Bank of America’s AI Assistant Erica Passes 1.5 Billion Interactions

Bank of America customers have interacted with its AI assistant Erica more than 1.5 billion times since its 2018 debut, according to the bank. The AI-powered chatbot responds to more than 56 million requests per month as the ‘digital concierge’ helps more people with more financial management tasks, hitting 333 million requests this year through July, a 35% increase from the previous year at the same time.

Erica Accelerated

Created to provide intuitive self-service banking, Erica was one of the first banking AI assistants and can check balances, transfer money, find ATMs, and handle other bank-related errands. The AI has interacted with more than 37 million Bank of America customers since its debut. Last year, users spent over 3 million hours chatting with Erica, a 31% yearly increase. They now engage with it for advice and insights over 60% of the time rather than just transactions.

The most common uses of Erica now are monitoring subscriptions and bills and analyzing spending habits. For example, clients check for merchant refunds 863,000 times per month and get FICO score updates 267,000 times. Erica has also added intelligent call routing capabilities to connect clients with specialists for complex needs beyond self-service .

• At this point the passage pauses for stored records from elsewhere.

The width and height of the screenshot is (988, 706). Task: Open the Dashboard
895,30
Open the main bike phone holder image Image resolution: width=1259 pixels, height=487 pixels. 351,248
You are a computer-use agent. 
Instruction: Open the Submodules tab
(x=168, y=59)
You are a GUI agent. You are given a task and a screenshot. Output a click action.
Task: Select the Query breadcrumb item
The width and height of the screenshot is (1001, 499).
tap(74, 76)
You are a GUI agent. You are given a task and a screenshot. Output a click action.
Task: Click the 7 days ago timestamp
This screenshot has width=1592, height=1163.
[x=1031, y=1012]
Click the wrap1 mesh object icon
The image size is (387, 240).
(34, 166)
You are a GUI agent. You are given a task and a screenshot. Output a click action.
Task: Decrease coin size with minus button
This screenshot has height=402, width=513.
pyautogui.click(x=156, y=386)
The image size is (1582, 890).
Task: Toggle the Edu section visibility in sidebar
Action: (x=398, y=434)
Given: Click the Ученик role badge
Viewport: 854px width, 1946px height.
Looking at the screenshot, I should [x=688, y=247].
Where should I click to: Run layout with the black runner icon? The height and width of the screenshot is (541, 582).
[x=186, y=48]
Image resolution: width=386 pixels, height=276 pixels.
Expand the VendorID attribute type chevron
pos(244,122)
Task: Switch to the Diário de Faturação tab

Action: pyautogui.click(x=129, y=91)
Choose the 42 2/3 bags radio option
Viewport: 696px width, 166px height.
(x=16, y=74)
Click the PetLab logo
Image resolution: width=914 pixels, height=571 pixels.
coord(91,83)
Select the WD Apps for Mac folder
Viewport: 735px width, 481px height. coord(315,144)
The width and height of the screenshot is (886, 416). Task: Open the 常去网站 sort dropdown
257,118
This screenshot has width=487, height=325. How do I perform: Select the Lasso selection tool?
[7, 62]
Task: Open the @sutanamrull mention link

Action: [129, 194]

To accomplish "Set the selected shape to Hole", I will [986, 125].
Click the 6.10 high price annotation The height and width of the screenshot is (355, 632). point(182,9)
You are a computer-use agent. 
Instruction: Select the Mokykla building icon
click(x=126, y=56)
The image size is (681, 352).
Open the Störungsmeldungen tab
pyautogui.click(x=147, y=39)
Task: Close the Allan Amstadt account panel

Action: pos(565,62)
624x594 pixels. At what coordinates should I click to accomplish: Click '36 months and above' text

“Erica’s controlled AI has become a primary gateway to personalization, and it continues to evolve with our clients’ financial needs,” Bank of America chief digital officer and CMO David Tyrie explained in a statement. “It took four years to reach the first billion interactions, but client engagement with Erica is accelerating, and it will easily exceed 2 billion within a few months. Our clients appreciate how simple and intuitive Erica is, and they trust it’s only using proprietary, vetted data.”

Erica saw rapid growth over the last few years, accelerated by the COVID-19 pandemic and related restrictions for physical bank visits. Bank of America augmented Erica to understand more than 60,000 phrases and questions related to the virus and the bank’s plans as a result. Of course, Bank of America isn’t alone in exploring new ways to apply AI and virtual assistants. U.S. Bank launched a voice assistant for both English and Spanish, and Wells Fargo has a Fargo AI assistant running on Google Cloud. There’s also been some notable interest in acquiring startups with finance-focused conversational AI capabilities.

The rush to incorporate generative AI has come to financial service providers as well. Intuit recently embedded a Generative AI operating system (GenOS) using large language models (LLMs) across its brands, including financial service providers like Credit Karma, QuickBooks, and TurboTax, providing the base for those companies to build generative AI tools and assistants tailored for their customers.